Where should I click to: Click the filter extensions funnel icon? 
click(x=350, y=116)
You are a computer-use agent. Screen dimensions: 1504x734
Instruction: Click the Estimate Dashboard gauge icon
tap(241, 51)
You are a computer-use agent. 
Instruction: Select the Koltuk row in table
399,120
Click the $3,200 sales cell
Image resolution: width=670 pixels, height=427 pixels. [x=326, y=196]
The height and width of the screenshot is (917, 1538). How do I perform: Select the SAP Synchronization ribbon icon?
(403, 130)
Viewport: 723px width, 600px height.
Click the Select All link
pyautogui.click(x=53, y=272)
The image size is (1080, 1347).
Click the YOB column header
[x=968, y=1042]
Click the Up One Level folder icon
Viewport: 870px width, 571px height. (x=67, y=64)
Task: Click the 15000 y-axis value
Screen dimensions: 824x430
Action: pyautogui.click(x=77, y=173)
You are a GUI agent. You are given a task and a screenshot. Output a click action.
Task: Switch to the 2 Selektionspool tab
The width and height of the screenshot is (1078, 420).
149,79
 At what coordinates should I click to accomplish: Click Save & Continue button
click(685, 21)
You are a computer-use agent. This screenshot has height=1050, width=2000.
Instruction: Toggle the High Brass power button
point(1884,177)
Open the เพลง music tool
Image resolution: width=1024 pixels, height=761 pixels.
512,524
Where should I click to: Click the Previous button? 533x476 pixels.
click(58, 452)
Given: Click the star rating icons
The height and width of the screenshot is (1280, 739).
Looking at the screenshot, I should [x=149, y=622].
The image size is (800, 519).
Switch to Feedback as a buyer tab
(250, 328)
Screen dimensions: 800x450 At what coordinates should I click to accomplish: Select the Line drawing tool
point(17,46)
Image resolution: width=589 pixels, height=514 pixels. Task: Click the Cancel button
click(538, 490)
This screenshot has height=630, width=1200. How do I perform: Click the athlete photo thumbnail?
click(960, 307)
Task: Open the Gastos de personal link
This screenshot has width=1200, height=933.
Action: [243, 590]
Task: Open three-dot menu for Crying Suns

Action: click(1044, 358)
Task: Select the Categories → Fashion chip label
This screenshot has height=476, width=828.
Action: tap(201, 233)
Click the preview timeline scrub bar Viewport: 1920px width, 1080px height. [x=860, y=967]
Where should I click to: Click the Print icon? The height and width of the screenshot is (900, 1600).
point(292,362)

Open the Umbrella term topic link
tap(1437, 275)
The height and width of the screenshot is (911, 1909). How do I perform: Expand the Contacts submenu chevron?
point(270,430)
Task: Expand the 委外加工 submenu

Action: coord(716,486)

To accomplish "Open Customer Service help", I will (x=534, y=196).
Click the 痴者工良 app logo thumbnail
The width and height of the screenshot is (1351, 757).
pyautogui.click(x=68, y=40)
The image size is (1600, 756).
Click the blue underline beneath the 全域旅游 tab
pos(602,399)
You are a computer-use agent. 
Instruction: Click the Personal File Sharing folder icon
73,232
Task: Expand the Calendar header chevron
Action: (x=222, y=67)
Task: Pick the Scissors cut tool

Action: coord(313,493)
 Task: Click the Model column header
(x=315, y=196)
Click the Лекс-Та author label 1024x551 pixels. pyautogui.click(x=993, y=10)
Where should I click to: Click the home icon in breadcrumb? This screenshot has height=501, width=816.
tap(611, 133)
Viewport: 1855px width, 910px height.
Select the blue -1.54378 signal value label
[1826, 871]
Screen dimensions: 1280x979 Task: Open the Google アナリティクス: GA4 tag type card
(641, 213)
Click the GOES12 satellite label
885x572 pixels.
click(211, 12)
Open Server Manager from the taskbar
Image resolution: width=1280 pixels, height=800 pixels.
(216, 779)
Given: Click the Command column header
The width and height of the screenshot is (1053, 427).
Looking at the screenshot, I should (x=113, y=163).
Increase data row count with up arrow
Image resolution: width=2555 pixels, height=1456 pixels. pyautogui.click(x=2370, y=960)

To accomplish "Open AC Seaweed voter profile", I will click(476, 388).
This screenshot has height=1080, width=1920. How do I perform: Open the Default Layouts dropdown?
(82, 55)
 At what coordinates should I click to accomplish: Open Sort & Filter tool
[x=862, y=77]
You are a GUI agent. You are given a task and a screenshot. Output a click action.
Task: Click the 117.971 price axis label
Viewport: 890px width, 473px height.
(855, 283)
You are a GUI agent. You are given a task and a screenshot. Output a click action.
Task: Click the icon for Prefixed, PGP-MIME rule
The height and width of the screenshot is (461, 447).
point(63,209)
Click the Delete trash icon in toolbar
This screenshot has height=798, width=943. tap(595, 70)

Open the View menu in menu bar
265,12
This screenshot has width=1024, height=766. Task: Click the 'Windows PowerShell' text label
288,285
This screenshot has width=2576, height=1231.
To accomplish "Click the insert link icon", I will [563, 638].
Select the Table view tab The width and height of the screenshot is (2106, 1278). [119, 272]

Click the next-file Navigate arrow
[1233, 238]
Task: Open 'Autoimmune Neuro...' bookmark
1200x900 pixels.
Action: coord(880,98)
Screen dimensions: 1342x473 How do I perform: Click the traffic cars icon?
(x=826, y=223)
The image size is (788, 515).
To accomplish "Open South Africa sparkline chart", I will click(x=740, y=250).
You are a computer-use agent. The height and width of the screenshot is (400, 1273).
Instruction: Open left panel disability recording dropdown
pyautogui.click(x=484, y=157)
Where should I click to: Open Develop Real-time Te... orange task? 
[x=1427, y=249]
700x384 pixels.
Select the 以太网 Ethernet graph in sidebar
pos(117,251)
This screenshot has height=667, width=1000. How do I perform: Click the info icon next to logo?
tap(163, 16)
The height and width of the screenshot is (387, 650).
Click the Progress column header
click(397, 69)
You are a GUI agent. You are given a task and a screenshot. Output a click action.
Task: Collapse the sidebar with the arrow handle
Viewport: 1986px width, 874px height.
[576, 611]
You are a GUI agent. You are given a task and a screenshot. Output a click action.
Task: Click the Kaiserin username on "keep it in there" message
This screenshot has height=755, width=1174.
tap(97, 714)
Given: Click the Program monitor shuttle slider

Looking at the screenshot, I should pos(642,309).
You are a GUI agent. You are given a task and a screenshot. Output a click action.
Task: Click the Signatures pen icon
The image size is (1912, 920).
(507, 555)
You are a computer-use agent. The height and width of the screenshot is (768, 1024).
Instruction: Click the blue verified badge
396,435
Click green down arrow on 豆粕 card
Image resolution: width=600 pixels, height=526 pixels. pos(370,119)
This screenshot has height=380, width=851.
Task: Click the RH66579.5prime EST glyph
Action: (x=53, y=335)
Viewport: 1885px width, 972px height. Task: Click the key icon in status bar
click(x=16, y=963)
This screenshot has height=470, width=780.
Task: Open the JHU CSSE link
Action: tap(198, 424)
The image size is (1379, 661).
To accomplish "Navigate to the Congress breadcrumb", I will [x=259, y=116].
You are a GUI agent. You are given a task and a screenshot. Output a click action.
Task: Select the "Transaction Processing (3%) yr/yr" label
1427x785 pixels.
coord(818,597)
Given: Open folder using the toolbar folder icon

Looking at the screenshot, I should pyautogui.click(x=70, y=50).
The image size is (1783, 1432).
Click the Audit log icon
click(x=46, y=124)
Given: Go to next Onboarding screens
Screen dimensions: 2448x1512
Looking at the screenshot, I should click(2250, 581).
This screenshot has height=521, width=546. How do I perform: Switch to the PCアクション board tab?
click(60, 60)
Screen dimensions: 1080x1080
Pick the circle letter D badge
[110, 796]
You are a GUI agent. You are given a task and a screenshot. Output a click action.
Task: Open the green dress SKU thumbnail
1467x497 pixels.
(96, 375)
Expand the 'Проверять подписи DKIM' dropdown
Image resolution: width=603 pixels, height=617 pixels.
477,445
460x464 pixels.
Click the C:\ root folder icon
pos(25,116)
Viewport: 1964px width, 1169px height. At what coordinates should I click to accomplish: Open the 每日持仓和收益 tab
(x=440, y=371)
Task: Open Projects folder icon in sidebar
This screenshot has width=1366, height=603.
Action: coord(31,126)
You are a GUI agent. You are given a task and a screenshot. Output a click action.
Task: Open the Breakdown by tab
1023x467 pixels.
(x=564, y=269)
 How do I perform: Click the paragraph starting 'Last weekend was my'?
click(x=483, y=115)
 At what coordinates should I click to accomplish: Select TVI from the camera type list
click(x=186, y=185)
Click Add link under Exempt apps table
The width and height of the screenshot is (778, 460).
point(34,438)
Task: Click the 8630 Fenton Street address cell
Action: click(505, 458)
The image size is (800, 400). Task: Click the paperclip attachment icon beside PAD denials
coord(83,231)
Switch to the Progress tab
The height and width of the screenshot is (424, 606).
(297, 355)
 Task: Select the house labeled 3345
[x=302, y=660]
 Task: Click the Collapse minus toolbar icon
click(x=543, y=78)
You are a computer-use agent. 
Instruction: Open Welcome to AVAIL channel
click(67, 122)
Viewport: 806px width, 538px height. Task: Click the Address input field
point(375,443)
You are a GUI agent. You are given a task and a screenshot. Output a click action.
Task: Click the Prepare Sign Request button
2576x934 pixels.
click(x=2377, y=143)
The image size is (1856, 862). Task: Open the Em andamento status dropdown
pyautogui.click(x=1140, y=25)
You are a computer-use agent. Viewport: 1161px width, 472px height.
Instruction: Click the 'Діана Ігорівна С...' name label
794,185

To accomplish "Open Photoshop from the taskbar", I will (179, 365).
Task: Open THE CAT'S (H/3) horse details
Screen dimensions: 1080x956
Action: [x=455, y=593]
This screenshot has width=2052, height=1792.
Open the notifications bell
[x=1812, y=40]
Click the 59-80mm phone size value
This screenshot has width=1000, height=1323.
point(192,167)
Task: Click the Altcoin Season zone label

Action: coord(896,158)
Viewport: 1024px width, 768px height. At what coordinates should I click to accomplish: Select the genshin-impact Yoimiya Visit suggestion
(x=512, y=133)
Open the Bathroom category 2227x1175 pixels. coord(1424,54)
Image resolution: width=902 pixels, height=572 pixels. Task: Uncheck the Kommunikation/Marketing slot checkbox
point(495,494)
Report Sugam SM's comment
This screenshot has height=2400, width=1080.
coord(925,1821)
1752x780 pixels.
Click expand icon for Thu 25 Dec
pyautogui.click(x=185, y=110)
++++++++++
Starting at the beginning of the material and ending at the line that contains "Action: pyautogui.click(x=77, y=173)", write out those lines as a numbered list, leaving out any blank lines.

1. Where should I click to: Click the filter extensions funnel icon? 
2. click(x=350, y=116)
3. You are a computer-use agent. Screen dimensions: 1504x734
4. Instruction: Click the Estimate Dashboard gauge icon
5. tap(241, 51)
6. You are a computer-use agent. 
7. Instruction: Select the Koltuk row in table
8. 399,120
9. Click the $3,200 sales cell
10. Image resolution: width=670 pixels, height=427 pixels. [x=326, y=196]
11. The height and width of the screenshot is (917, 1538). How do I perform: Select the SAP Synchronization ribbon icon?
12. (403, 130)
13. Viewport: 723px width, 600px height.
14. Click the Select All link
15. pyautogui.click(x=53, y=272)
16. The image size is (1080, 1347).
17. Click the YOB column header
18. [x=968, y=1042]
19. Click the Up One Level folder icon
20. Viewport: 870px width, 571px height. (x=67, y=64)
21. Task: Click the 15000 y-axis value
22. Screen dimensions: 824x430
23. Action: pyautogui.click(x=77, y=173)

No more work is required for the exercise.